Dowell experienced racism while in high school. She told The Tennessean that she won a debate contest at Lamar High School in Houston, but the debate teacher chastised her white teammates for poor performance instead of thanking her.
She also described how a white classmate told her her father was “handsome for a Black man.” Another time, her homeroom teacher was surprised to learn that Dowell took honors classes.
“It was in some ways super magical,” Dowell recalled of her prejudiced experience at school. “But some teachers didn’t expect much from (Black students), and some white teachers had some disdain for us.”
Dowell went on to Howard University in Washington, D.C., then business school in California before joining the Knowledge is Power Program (KIPP), which The Tennessean describes as college prep programs in low-income neighborhoods.
Dowell married, relocated to Nashville, and began working for various education and teacher recruitment organizations. That’s when she realized how a lack of communication between parents and instructors may lead to heated arguments.So the Nashville innovator founded Possip in 2017 to help parents and teachers communicate more efficiently.

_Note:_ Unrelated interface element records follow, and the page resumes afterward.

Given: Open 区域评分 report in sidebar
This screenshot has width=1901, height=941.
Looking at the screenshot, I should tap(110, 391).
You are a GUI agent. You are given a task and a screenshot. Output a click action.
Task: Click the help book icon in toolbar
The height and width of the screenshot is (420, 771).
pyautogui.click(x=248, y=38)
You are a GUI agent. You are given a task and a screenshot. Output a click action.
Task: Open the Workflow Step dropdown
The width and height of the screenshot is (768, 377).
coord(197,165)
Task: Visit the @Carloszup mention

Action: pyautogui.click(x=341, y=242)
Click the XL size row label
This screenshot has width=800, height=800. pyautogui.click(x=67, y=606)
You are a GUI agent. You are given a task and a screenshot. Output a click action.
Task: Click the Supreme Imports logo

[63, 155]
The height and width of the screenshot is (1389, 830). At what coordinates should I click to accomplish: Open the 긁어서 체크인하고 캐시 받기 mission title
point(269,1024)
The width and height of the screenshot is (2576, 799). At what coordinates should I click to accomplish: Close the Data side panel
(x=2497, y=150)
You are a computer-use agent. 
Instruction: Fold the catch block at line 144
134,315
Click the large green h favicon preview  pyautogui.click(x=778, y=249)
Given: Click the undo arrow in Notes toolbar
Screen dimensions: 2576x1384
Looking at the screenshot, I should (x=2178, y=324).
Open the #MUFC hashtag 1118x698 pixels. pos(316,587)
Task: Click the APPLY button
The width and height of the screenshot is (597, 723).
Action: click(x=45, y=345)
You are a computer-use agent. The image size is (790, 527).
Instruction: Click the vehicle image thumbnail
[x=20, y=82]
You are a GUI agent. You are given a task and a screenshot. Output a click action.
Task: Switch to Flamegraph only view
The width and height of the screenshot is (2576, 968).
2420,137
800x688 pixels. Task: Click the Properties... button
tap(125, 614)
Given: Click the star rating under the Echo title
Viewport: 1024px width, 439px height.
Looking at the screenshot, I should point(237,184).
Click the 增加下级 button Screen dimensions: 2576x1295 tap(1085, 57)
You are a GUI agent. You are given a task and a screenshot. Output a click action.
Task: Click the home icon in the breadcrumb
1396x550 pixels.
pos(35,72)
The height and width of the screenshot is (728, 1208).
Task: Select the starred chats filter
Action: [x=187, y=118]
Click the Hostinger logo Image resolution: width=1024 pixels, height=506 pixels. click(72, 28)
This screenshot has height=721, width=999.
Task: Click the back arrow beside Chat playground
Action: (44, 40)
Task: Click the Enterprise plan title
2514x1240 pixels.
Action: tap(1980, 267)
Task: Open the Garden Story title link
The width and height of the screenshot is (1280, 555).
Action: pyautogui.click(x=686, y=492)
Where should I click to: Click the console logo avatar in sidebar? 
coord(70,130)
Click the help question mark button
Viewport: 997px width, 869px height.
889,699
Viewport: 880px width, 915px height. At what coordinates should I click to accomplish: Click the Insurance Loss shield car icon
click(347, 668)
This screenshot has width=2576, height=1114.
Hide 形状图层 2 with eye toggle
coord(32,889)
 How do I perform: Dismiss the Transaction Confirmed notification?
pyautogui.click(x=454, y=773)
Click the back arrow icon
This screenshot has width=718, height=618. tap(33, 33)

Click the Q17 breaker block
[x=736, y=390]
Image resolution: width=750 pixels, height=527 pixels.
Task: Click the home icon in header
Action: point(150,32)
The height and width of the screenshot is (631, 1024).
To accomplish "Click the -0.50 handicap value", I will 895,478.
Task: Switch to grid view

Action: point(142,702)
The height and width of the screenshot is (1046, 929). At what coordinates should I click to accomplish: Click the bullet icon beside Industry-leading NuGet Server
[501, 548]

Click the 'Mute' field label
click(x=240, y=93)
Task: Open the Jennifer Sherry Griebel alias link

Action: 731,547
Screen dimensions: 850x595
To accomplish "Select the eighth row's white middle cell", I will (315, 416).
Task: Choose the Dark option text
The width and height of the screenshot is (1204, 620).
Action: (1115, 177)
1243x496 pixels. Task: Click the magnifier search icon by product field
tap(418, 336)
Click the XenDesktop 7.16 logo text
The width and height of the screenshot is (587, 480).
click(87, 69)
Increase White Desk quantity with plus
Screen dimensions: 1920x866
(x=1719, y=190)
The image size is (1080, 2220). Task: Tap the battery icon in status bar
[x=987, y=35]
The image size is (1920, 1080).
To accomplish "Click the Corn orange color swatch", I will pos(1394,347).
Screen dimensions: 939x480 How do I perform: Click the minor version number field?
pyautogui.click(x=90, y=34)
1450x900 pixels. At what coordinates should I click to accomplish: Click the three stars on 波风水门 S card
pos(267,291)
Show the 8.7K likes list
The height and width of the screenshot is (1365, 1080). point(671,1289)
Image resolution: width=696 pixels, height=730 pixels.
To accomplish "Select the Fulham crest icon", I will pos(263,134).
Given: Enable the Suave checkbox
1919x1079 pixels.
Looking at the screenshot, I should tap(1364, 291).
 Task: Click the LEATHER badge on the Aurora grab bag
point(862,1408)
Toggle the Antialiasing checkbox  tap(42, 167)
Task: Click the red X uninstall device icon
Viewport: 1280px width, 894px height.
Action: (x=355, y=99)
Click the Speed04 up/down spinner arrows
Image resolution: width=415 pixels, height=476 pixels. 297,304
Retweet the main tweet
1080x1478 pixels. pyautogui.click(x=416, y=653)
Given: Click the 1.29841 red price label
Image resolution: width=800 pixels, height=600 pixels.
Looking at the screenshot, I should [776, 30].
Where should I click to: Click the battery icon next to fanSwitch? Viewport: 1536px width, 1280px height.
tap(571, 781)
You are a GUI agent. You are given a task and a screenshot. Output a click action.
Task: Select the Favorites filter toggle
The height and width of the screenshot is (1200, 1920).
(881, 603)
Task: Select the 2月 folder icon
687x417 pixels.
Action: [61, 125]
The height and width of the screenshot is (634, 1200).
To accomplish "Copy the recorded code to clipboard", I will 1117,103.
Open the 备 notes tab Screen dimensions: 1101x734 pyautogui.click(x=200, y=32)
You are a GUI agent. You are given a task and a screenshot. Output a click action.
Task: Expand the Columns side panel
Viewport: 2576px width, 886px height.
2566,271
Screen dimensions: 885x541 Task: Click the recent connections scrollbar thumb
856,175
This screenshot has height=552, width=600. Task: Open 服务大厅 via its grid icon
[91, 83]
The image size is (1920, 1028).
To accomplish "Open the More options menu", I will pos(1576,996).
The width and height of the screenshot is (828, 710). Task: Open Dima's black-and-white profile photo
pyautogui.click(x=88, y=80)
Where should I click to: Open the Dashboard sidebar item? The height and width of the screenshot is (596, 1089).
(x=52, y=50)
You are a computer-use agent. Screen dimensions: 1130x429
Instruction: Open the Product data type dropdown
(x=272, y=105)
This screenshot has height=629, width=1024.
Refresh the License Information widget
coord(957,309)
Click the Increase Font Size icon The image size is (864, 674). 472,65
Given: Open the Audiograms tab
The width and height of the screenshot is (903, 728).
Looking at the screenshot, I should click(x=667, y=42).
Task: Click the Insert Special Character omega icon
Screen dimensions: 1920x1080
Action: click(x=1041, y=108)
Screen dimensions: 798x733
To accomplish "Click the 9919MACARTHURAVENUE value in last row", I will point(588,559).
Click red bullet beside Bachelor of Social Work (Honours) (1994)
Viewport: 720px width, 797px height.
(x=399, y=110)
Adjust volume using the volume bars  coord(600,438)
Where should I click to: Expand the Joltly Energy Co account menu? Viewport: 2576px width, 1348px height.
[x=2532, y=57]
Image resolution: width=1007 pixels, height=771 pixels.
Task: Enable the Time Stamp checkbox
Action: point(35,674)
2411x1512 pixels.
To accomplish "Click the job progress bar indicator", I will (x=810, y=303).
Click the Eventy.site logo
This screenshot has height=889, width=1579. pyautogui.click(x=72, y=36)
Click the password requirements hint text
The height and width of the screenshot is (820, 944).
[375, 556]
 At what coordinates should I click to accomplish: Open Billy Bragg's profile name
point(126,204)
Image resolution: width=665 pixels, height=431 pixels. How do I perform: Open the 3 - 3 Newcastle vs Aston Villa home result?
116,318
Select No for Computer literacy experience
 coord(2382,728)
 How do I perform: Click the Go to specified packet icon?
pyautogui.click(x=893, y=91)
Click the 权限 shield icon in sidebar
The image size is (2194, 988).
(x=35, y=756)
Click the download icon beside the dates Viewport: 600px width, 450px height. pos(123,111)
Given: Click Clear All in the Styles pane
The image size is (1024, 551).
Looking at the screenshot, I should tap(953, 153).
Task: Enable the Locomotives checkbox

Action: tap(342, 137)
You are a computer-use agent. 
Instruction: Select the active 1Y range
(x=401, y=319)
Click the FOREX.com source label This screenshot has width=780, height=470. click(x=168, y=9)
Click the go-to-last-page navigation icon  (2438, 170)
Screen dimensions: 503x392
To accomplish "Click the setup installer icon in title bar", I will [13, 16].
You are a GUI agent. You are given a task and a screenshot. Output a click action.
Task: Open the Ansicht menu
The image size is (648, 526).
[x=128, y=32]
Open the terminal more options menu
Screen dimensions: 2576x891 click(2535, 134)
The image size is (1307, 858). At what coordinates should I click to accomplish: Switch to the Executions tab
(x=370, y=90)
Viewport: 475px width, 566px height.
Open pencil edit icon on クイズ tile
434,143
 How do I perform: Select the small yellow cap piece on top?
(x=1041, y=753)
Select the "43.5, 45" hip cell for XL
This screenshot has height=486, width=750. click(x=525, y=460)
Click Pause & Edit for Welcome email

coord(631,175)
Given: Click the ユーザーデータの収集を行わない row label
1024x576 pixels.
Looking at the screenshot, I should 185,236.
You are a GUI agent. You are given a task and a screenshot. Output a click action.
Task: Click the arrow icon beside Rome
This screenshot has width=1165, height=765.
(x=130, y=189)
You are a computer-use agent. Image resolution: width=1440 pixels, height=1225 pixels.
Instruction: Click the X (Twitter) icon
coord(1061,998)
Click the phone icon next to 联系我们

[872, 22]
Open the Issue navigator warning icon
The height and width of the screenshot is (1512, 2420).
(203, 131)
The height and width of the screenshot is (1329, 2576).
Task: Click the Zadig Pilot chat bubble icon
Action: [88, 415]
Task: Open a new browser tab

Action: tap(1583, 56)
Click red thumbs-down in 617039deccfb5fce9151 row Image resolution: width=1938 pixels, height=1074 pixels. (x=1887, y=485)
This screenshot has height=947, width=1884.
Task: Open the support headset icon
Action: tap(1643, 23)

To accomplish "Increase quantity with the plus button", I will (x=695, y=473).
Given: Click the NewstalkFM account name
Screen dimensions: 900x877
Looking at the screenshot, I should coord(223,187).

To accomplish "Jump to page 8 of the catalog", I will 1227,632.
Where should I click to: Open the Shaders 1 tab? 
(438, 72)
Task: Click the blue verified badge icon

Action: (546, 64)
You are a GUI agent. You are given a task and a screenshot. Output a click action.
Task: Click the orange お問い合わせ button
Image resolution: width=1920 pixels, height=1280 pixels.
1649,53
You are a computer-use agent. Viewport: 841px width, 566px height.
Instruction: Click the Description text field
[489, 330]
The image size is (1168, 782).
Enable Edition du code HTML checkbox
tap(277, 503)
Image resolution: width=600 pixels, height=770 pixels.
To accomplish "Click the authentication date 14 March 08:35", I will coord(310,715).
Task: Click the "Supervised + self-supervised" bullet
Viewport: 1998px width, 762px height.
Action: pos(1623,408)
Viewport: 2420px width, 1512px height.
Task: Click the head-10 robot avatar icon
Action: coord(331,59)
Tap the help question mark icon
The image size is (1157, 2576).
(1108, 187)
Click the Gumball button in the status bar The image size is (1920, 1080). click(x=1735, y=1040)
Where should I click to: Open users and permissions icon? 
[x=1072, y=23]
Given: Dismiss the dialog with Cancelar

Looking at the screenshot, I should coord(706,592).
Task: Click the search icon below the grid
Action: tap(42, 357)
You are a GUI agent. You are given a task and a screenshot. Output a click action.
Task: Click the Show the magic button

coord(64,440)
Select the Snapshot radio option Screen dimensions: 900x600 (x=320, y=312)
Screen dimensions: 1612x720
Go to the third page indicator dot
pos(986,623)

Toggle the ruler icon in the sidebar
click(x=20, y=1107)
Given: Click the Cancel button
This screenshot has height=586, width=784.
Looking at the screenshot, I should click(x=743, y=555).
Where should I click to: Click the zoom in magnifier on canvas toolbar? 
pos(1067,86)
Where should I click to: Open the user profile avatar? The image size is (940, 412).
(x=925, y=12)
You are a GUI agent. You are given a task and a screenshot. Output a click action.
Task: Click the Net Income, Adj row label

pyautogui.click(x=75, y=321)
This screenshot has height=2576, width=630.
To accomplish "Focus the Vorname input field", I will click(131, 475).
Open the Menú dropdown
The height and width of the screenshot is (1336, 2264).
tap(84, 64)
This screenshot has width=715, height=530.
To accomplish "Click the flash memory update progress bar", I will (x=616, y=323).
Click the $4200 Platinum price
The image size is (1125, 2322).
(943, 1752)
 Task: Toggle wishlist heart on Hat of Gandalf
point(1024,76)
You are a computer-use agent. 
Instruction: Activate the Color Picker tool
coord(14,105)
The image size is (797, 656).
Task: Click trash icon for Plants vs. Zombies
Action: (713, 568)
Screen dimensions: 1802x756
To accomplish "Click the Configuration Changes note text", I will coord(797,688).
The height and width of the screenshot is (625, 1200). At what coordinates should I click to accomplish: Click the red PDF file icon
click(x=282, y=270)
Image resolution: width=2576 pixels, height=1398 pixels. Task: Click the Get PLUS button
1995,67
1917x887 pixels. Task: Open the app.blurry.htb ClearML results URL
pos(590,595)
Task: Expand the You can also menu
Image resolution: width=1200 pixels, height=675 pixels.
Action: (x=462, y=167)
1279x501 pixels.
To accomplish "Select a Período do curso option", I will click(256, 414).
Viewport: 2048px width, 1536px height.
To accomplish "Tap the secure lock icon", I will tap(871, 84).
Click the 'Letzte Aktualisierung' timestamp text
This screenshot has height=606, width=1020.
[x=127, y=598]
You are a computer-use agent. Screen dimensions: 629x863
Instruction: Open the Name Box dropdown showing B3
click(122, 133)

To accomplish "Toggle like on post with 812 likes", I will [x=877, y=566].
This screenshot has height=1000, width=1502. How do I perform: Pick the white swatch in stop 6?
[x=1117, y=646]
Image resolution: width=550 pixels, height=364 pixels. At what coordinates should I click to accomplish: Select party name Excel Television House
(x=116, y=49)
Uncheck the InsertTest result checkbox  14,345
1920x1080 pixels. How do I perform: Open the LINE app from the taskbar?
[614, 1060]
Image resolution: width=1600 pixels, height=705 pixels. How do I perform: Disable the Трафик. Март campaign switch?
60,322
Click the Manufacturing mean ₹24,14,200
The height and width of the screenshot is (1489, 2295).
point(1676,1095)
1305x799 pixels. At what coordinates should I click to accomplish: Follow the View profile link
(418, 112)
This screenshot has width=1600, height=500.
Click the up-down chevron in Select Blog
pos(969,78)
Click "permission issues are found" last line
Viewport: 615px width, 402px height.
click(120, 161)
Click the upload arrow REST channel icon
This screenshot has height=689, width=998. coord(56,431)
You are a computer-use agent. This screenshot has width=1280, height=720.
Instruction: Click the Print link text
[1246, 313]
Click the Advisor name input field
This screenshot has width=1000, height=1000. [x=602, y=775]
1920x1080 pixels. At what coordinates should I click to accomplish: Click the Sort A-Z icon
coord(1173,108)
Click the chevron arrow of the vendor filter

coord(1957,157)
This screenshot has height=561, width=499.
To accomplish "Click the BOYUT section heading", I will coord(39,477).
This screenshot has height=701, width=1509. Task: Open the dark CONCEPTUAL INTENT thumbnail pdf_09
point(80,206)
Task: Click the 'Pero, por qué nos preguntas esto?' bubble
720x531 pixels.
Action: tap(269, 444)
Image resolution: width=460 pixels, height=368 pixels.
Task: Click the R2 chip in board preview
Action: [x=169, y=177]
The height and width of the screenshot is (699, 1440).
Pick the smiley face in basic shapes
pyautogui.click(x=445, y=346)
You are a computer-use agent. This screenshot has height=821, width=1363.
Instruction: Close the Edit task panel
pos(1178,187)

She began by sending text messages to parents at her children’s schools, with survey URLs. She then cut and pasted the reports she received for administrators, and as a result, many school administrators were able to quickly identify some of the concerns of parents, such as academic issues, racism, bullying, or, on the bright side, teachers who are performing admirably in the classroom.
Dowell then approached officials whether they were willing to pay for her services. Many responded positively, and school districts quickly began paying an average of $2-5 per kid for 40 weeks of surveys.
Possip expanded to over 400 schools in 19 states within two years of its inception, but finding investors was difficult at the time.
According to data, even though Black women are the fastest-growing group of female entrepreneurs in the United States, they receive little attention from startup investors.
“When I originally would go out and pitch Possip to people, especially to typically wealthier men, they sometimes didn’t understand the problem, and part of why they potentially didn’t see the problem is because they may not have ever had the experience of not feeling entitled and empowered to share their voice or share their opinions,” Dowell went on to say.
“Some investors in the education technology space had a jarring disconnect from what was happening at schools and what parents might actually need,” she went on to say.
Dowell finally found an institutional investor, and in 2019, she became Tennessee’s first African-American woman to raise over a million dollars for a company.
“It’s not ideal that I’m the first or that we’re even counting, but it’s important to highlight so that other folks know it’s possible,” Dowell told reporters at the time.
Four years after making history, Possip currently serves more than 1,300 organizations.